When a sliding door is open, two areas communicate without offending each other. When it is closed, each regains its integrity. Sharing and reunion can occur without intrusion.

This does not mean, of course, that The House of Doors was unpleasing in any way. Just Western, as it were. And in the South West of France. All the windows and french doors had these wonderful external shutters that I learned to fold over the windows each night and fold back in the morning!!

The kitchen is a wonderfully roomy room with a table stretched along its middle. Preparing food on this table sometimes felt like tickling its tummy, though it gave no indication and remained a steady, sturdy food prep. area that kept necessary utensils within reach from either side. The large and light-giving windows over the sink brought unfettered light from a large semi-industrial block that was used by a transport company. This is good because the land will never be built out. There is a feeling of being in the country while The House is actually near the middle of the largish township.

This room opens into a larger room with a dining table at the near end and two magnificent French doors at the far end opening out onto a balcony. A sense of space is absolutely essential to comfort in a Western house and this one has it. To one side, another door opens out into a vestibule that houses a front glass door to the outside world and an internal glass door back into the hallway. A pleasant halfway resting place before leaving and upon entering The House.

I think it is the preponderance of glass that adds to the feeling of lightness and space. But it is the garden that can be seen from the windows of three different rooms that draws my eye, probably because I am, like my friend, enamoured of gardening.

So for our 10 days we talked gardening, did gardening, picked the fruits of gardening and bought some gardening additions that we immediately planted out. Seeds were sown, weeds were firmly dislodged and given short shrift. Pathways were developed and future garden plans were made.

The Yucca we planted

In this way my friend and I got to know each other and learnt about ourselves. It was profoundly satisfying for both of us.

We nearly destroyed our budding friendship twice. We are both readers of Jerry Coyne’s blog and in one of his posts he had mentioned that if you give a friend a book to read that you treasure and your friend doesn’t even like it, is that sufficient grounds on which to terminate the friendship because it was obviously built on erroneous bases in the first place?

My friend mentioned this while we were working out what fertiliser to purchase for the garden. I said one ratio and insisted on it until she was so exasperated that she said:

I must tell Jerry Coyne that it isn’t that books wreck friendships, fertilisers do!!

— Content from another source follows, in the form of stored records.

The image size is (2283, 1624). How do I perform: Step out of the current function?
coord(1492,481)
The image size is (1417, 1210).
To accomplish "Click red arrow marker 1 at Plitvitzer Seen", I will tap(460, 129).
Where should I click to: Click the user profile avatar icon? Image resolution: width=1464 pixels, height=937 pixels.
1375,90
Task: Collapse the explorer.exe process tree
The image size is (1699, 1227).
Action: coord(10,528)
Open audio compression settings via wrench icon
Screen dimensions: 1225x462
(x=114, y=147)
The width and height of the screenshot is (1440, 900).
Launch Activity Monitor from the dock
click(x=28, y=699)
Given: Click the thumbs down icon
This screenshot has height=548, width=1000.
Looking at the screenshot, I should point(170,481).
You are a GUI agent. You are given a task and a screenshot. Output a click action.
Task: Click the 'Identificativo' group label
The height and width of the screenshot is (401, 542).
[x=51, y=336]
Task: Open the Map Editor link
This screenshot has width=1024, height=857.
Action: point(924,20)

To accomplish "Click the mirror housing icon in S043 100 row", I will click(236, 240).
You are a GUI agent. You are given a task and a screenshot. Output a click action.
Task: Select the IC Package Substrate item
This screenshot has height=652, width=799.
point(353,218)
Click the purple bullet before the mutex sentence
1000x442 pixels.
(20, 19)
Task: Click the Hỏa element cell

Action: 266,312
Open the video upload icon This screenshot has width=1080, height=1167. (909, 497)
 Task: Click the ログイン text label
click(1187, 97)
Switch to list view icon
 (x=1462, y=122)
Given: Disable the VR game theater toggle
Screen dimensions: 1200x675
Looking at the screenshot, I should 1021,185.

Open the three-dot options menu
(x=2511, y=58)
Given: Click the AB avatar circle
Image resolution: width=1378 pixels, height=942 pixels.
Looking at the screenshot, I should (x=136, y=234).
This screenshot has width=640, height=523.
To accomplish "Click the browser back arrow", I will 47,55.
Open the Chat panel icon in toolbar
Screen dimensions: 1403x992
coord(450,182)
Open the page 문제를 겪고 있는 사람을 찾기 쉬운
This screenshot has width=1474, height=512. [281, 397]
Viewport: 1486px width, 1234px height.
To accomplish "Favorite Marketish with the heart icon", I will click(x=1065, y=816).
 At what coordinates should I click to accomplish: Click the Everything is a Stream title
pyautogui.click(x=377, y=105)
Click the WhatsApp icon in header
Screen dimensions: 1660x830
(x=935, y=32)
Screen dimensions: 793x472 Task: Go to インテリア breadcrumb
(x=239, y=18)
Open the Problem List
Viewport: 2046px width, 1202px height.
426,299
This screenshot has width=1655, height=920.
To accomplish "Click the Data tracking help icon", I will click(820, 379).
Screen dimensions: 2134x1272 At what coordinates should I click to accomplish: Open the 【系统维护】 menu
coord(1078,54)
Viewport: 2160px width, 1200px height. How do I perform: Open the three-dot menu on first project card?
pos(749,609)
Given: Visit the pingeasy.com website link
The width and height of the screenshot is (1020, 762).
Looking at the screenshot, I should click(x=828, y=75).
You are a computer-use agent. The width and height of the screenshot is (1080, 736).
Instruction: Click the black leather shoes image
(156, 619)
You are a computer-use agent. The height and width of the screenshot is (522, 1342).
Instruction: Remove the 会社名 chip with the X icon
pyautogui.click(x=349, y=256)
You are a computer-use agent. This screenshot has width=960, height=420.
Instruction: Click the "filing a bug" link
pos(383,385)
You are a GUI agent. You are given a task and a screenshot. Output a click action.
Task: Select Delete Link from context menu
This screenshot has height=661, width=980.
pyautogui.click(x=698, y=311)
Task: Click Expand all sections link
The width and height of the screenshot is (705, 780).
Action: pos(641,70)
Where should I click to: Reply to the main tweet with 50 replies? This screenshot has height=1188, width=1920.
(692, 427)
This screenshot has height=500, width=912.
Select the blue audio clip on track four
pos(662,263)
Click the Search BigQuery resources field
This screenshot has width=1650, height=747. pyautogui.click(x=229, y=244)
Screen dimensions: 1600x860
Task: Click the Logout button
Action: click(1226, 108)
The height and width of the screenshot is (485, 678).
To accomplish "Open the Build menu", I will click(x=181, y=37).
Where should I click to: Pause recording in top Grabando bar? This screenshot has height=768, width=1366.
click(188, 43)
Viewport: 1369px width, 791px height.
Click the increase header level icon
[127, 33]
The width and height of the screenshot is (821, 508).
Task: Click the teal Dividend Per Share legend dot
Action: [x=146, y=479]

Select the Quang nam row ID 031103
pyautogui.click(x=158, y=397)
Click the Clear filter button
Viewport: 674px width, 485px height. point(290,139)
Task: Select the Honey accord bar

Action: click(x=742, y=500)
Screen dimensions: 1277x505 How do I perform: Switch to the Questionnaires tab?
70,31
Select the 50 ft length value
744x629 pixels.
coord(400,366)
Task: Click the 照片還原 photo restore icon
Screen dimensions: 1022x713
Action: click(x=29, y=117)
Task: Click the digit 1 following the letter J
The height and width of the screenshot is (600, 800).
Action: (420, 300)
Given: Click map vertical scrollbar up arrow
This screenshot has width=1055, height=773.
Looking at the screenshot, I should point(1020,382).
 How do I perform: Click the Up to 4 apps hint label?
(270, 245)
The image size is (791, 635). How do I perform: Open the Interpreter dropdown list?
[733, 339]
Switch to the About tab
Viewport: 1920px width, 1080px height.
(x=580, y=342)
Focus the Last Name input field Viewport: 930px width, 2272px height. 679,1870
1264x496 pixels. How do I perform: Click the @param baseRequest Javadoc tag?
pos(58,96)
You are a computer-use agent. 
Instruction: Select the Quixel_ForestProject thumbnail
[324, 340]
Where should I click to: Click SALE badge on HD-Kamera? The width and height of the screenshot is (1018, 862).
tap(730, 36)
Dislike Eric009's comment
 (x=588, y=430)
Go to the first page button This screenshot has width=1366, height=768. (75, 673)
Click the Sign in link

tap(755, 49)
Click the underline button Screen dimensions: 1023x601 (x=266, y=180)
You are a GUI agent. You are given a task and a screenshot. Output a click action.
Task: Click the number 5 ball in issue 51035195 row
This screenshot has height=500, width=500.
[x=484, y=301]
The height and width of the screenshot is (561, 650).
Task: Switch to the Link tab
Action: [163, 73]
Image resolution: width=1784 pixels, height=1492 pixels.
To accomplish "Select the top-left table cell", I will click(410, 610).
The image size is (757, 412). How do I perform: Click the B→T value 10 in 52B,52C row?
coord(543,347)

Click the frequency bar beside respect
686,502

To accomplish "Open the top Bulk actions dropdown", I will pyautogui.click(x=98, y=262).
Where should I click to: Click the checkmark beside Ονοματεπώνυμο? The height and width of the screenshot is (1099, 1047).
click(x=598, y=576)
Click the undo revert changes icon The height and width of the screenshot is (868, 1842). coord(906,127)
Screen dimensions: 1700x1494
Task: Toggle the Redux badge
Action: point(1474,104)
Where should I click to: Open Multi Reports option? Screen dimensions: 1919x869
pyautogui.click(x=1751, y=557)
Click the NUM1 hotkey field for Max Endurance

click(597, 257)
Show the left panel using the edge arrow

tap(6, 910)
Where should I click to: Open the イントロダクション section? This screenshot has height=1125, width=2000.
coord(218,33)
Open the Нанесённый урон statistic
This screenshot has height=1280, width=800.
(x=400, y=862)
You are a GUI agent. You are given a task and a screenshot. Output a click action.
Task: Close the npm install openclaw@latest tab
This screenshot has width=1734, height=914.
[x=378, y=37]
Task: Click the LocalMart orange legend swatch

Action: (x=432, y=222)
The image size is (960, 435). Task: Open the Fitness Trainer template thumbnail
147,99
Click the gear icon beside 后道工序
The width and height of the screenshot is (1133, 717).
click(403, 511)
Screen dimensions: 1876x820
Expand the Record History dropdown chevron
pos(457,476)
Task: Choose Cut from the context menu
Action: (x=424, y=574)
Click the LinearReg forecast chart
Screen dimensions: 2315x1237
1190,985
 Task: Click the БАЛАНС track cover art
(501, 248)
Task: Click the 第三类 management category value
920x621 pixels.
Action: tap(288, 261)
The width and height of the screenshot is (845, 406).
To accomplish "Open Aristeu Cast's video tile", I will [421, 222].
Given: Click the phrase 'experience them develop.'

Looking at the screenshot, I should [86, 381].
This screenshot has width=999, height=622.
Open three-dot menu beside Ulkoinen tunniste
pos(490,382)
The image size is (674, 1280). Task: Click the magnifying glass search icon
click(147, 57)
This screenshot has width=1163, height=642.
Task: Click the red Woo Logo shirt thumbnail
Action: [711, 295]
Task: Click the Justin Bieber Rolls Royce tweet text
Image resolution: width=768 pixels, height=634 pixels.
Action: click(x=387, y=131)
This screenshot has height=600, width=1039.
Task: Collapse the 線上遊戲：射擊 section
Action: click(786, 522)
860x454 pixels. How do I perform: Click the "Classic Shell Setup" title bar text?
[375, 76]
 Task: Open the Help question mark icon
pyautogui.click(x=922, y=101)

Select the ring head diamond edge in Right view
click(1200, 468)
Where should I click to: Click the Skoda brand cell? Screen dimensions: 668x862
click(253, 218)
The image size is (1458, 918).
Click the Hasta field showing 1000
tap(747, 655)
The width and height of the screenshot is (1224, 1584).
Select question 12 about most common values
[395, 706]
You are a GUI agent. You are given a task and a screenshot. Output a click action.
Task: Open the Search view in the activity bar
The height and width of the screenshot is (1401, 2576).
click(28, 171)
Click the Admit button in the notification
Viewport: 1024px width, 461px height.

The second time had nothing to do with fertilisers but graduated to where plants should be transplanted to best advantage.

She offered to do a running commentary for Jerry listing all the things that can wreck friendships. Refreshments became necessary after these pretend altercations and when I left I promised to return in the spring and she promised to give me back my bedroom.

I mean, I have to see how the garden is growing don’t I?